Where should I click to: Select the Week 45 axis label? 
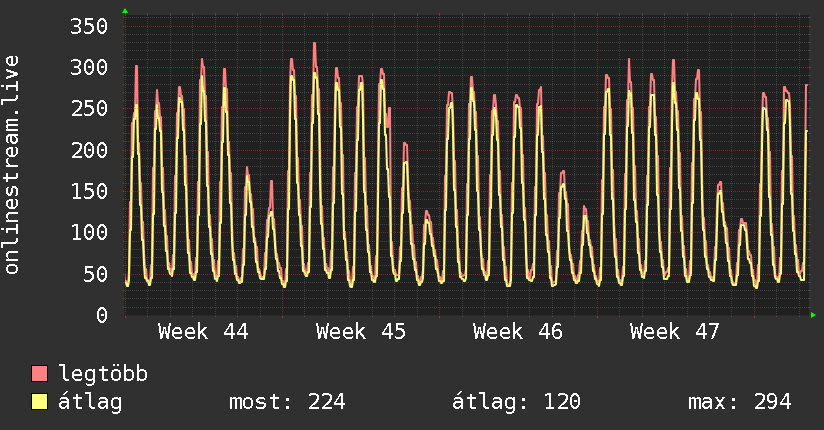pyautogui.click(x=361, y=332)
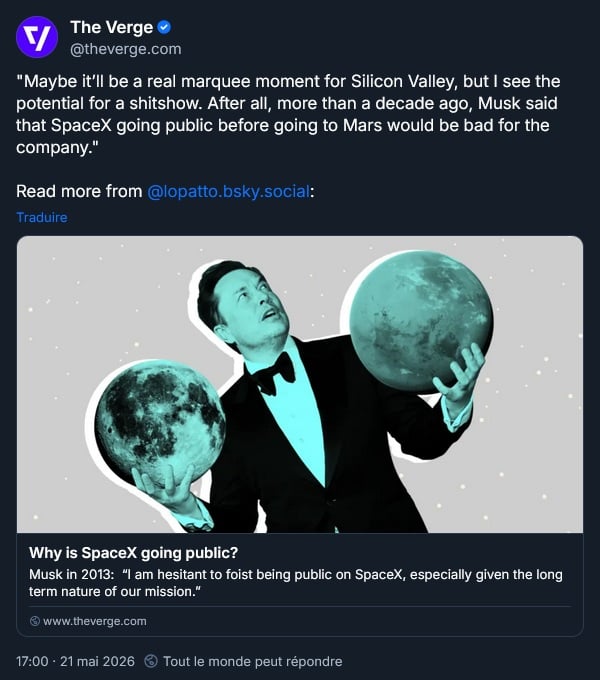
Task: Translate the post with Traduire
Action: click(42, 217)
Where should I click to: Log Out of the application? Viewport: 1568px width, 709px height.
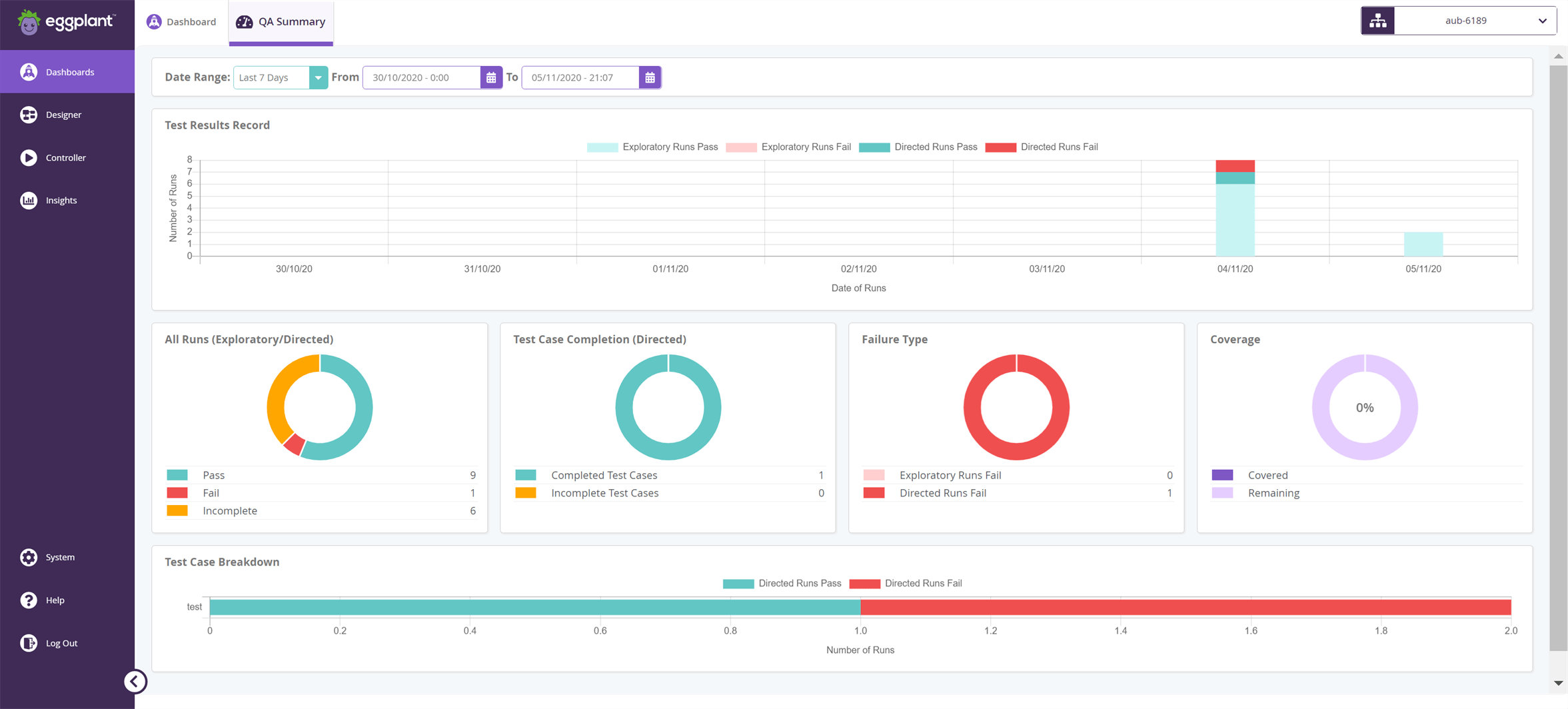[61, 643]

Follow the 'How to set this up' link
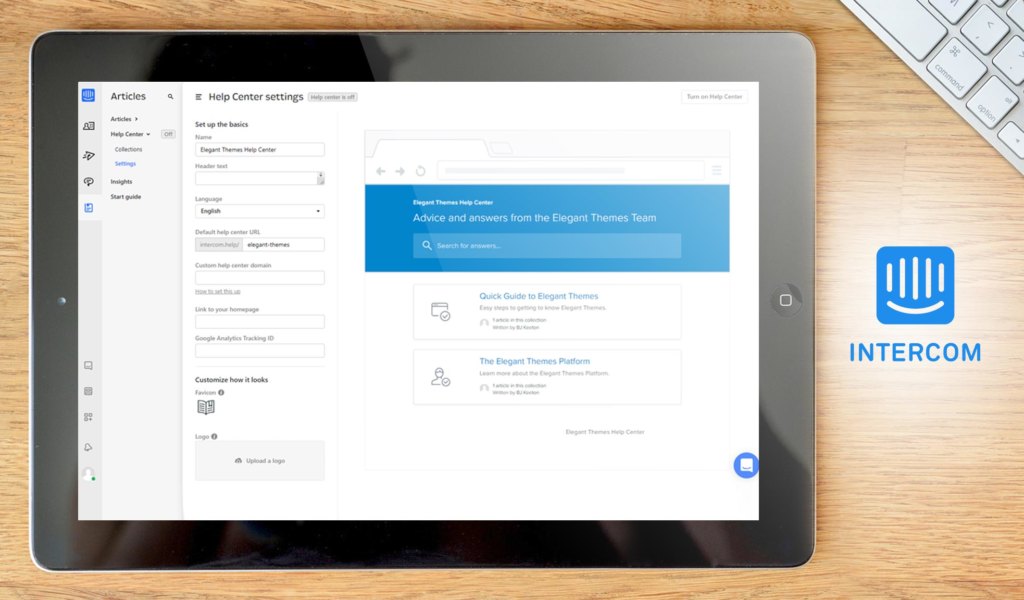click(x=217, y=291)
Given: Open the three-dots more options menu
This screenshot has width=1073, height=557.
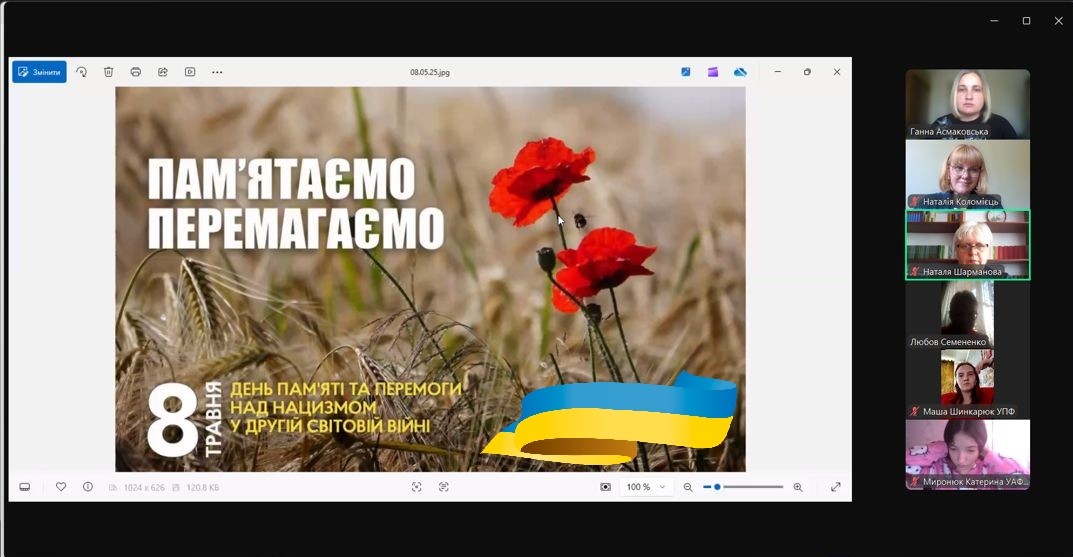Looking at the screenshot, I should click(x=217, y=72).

· · · · · · ·

Votre objectif – Recopiez toutes les données ci-dessus en remplaçant « Where should I click to » par « Where do I click to », sans rien changer d'autre. Omettez les images dans votre réponse.

Réponse attendue –
Where do I click to: Select the Week 45 axis label? 
pyautogui.click(x=361, y=332)
Task: Translate the post with Traduire
Action: click(42, 217)
Where do I click to: Log Out of the application? Viewport: 1568px width, 709px height.
[61, 643]

Follow the 'How to set this up' link
click(x=217, y=291)
Given: Open the three-dots more options menu
This screenshot has width=1073, height=557.
Looking at the screenshot, I should click(x=217, y=72).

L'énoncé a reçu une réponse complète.